- Power type: Diesel-electric
- Builder: Material de Traction Electrique
- Model: Special order
- Build date: 1970
- Total produced: 5
- Configuration:: ​
- • AAR: B-B
- • UIC: Bo'Bo'
- Gauge: 1,435 mm (4 ft 8+1⁄2 in)
- Wheel diameter: 1,110 mm (44 in)
- Length: 16.44 m (53 ft 11 in)
- Width: 2.7 m (8 ft 10 in)
- Height: 4.153 m (13 ft 8 in)
- Loco weight: 80 tonnes (79 long tons; 88 short tons)
- Fuel capacity: 3,800 litres (840 imp gal; 1,000 US gal)
- Engine type: Pielstick 12PA4 V185 VG
- Cylinders: 12
- Maximum speed: 120 km/h (75 mph)
- Power output: 1,320 kW (1,770 hp)
- Tractive effort: 263 kN (59,000 lbf)
- Operators: Turkish State Railways
- Numbers: DE18001 – DE18005
- Locale: İzmir

= TCDD DE18000 =

Class of Turkish diesel-electric locomotives

TCDD DE18000 are a type of diesel-electric locomotive built for operations on Turkish State Railways by Matériel de Traction Electrique.

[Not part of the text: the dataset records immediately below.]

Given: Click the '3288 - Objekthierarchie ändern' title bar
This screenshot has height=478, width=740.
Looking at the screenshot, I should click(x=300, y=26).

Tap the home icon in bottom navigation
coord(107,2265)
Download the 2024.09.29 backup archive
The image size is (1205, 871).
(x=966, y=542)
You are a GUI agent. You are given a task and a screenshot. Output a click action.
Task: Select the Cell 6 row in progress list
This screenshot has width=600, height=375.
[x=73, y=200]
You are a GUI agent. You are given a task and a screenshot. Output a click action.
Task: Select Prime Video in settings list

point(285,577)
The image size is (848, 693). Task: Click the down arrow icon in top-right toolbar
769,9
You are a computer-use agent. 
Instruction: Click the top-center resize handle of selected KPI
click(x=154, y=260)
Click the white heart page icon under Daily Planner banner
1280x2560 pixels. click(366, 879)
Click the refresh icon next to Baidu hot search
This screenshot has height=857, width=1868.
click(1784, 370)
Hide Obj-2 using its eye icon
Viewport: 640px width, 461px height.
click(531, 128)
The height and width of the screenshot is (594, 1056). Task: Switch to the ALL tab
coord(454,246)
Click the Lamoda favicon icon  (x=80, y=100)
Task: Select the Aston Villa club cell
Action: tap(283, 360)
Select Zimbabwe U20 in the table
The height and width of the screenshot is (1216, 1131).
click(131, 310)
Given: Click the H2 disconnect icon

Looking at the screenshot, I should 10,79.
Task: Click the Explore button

The order was a trial for a lighter version of the DE24000, and only five units were delivered. The units were mostly used around İzmir and are now retired with the exception of DE18003 which as of January 2024 was still active in the İzmir area.

==History==
During the 1970s the Turkish State Railways decided to replace their 800 steam locomotives with diesel. This quite delayed task required the delivery of more than 400 diesel units. On February 15, 1968, TCDD and MTE signed an agreement for delivery of the DE24000 and the DE18000. TCDD opted for the larger Co'Co' engine, and only five were delivered of the smaller Bo'Bo'.